Um dos motivos estar relacionado com a estrutura das vias, estreitas e com poucas opções, já não comportam a quantidade de veículos que trafegam diariamente. Além disso, a falta de sincronismos dos semáforos e a quantidade de cruzamentos entre ruas tornam o fluxo de veículos mais lento causando engarrafamentos.
O número de veículos nas ruas é consequência da deficiência do estado em fornecer transporte coletivo, forçando, assim o usuário a utilizar de meios próprios para fugir dos ônibus lotados, dos trens lotados e do tempo perdido.
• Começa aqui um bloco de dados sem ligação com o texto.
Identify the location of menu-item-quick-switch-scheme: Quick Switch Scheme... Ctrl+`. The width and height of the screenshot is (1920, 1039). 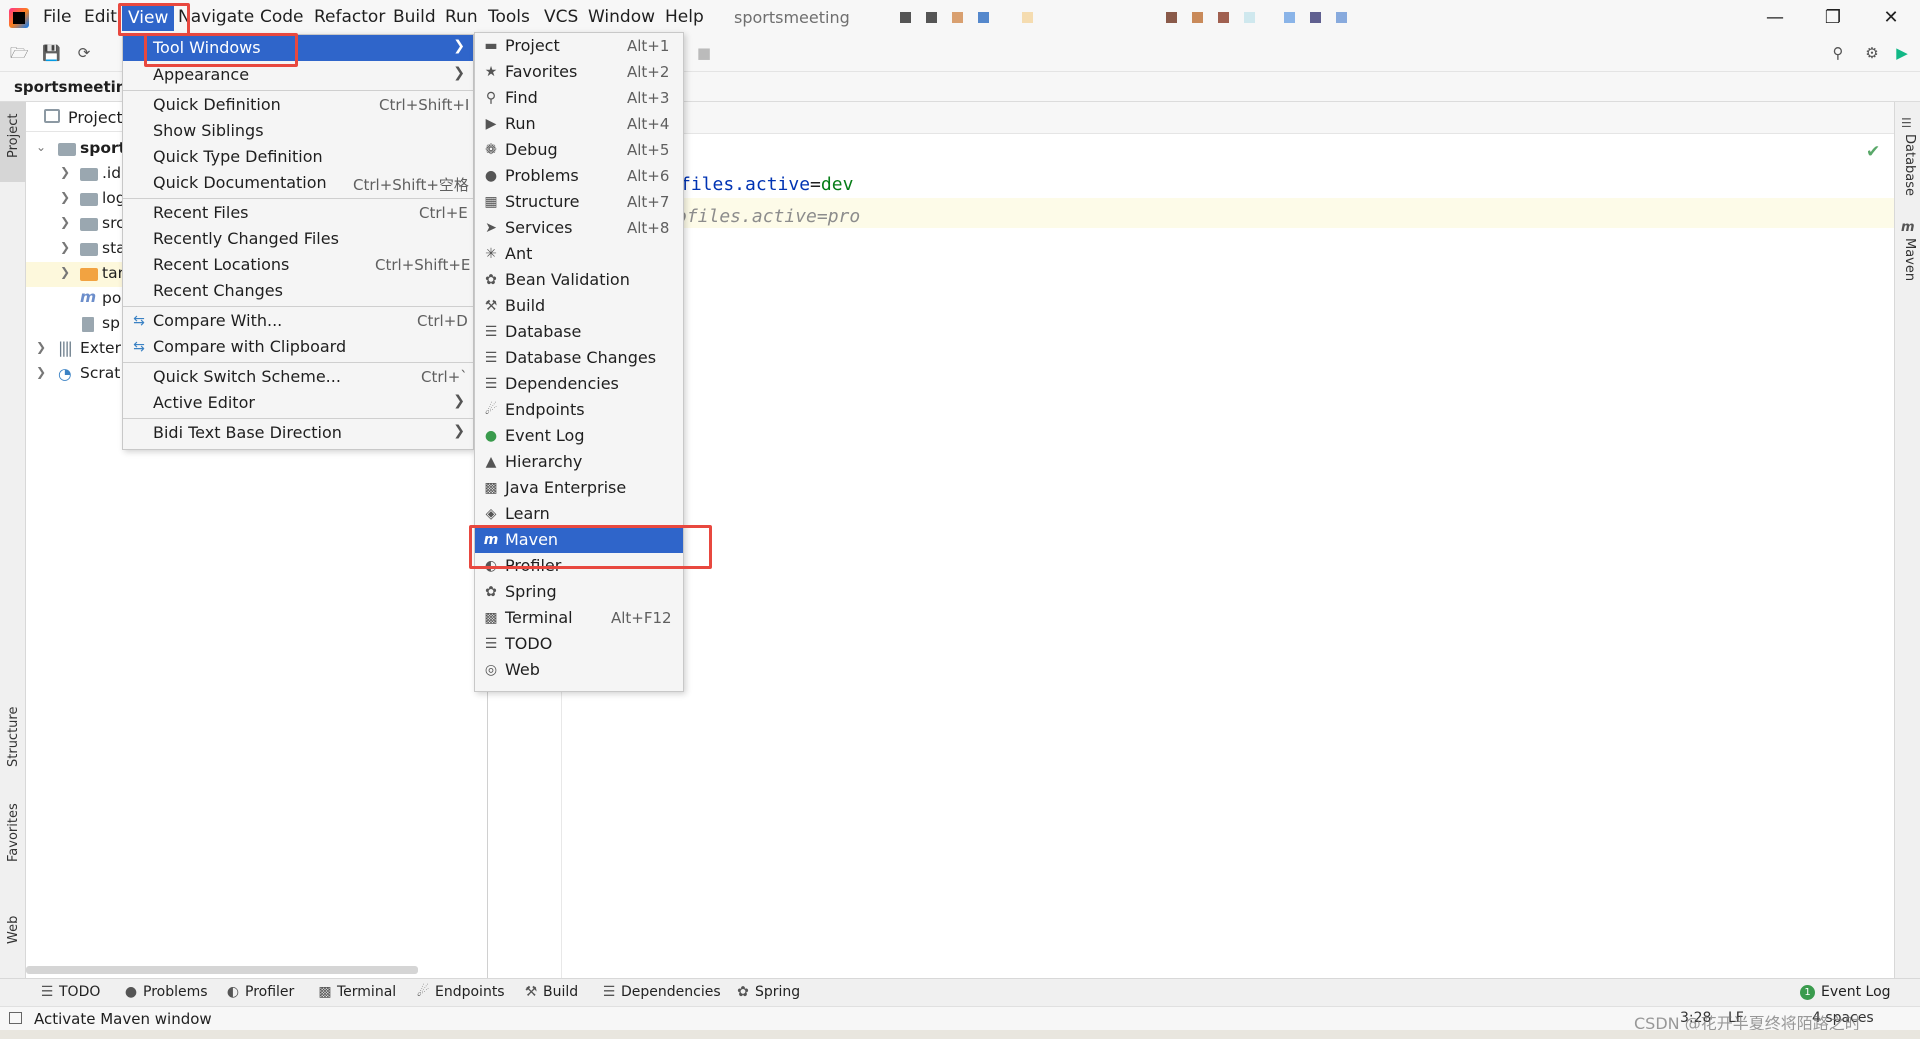
(298, 377).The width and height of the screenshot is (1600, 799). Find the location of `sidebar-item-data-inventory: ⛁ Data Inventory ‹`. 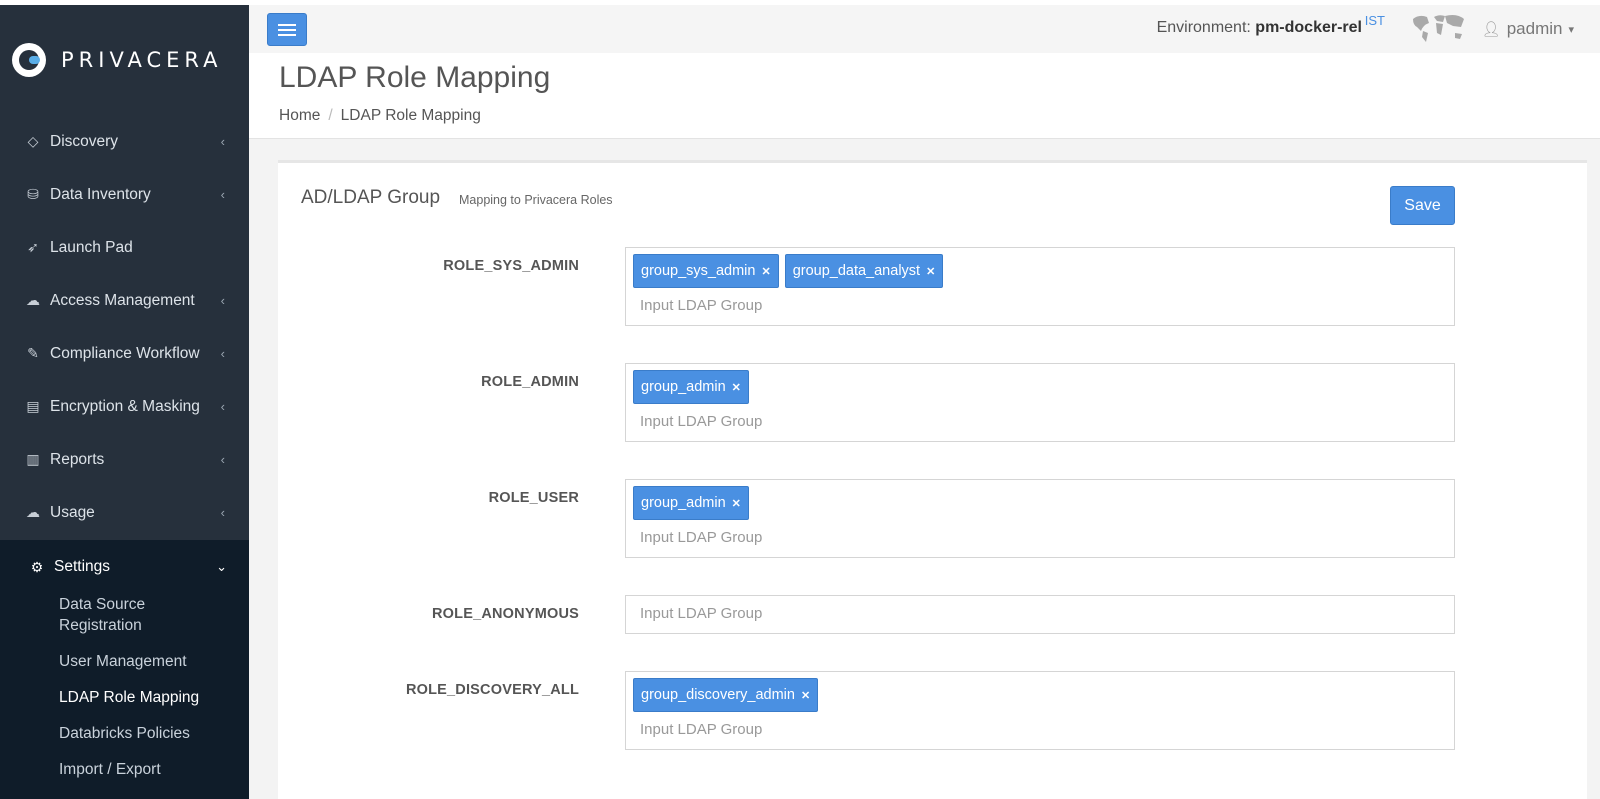

sidebar-item-data-inventory: ⛁ Data Inventory ‹ is located at coordinates (124, 194).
Assim, estamos enfrentando um processo que tende a se agravar, devido à ausência de ações concretas que viabilize o trânsito nos centros urbanos.
Ações como a construção de viadutos, alargamento das vias e construção de ciclovia dariam uma maior fluidez ao trânsito, essa última como uma excelente opção,por não poluir o ambiente já que o meio de transporte utilizado não queima combustível fóssil.
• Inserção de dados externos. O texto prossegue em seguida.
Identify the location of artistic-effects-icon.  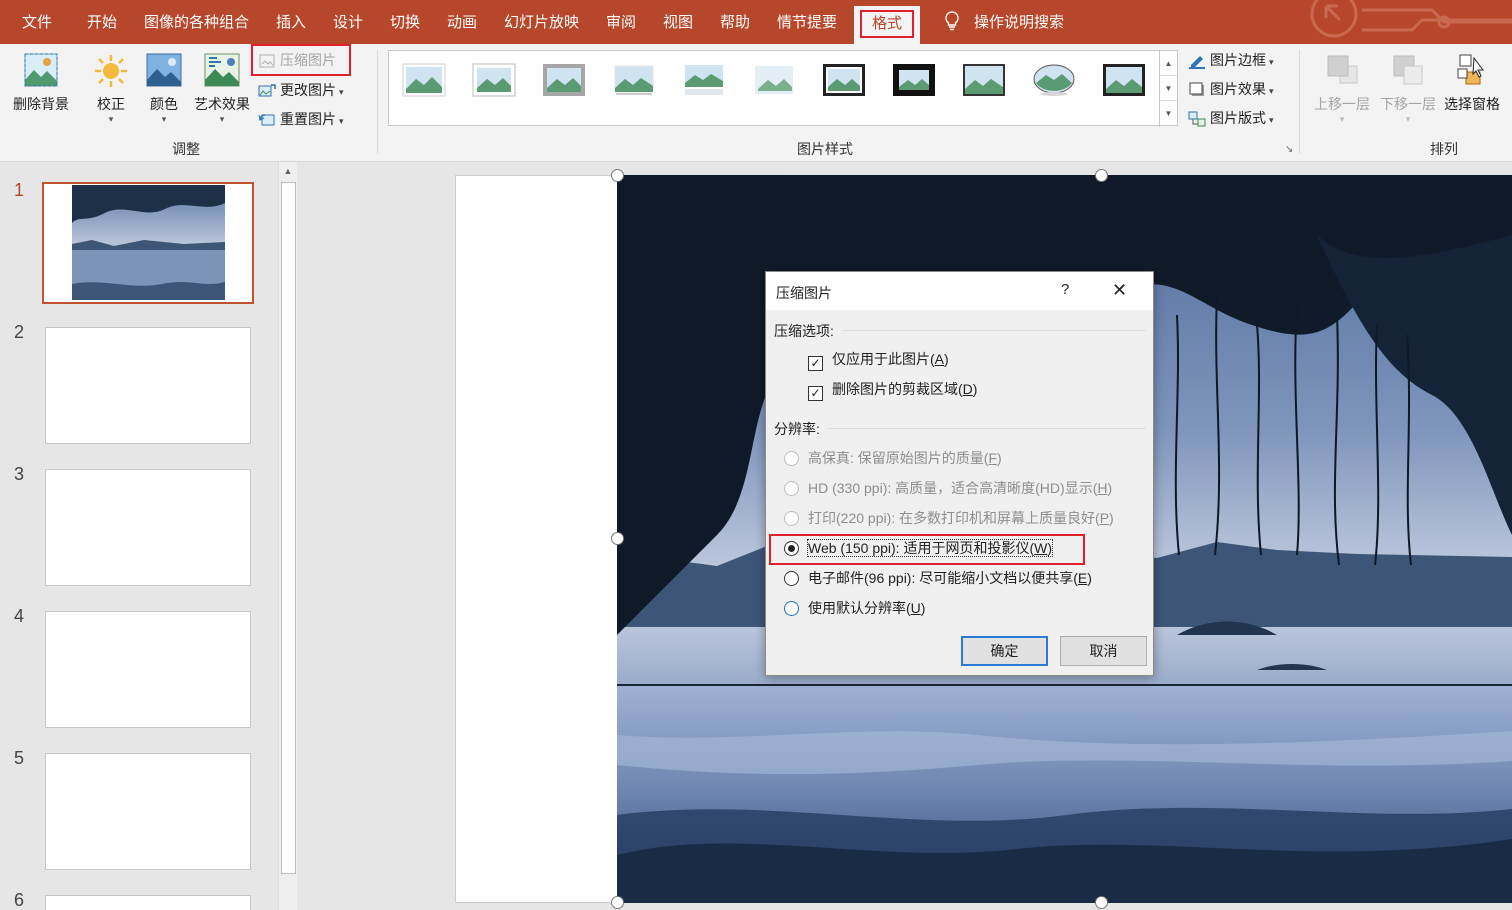
(222, 70).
Ademais, podemos atuar na construção de novas opções de metrôs e na extensão do seu alcance para vias interestaduais, estimular os transportes fluvial de pessoas onde fosse possível o uso de balsas como a existente em Niterói no Rio de Janeiro. Ou seja, desconcentrar a demanda por transporte público.
Logo, para que seja possível implementar melhorias na mobilidade urbana é preciso que o estado disponibilize os recursos, execute de fato as obras nas vias e estimule a prestação de serviço privado de transporte através de parcerias. Assim as correções e melhorias conhecidas e bem difundidas sobre a mobilidade urbana não figuraram apenas no papel.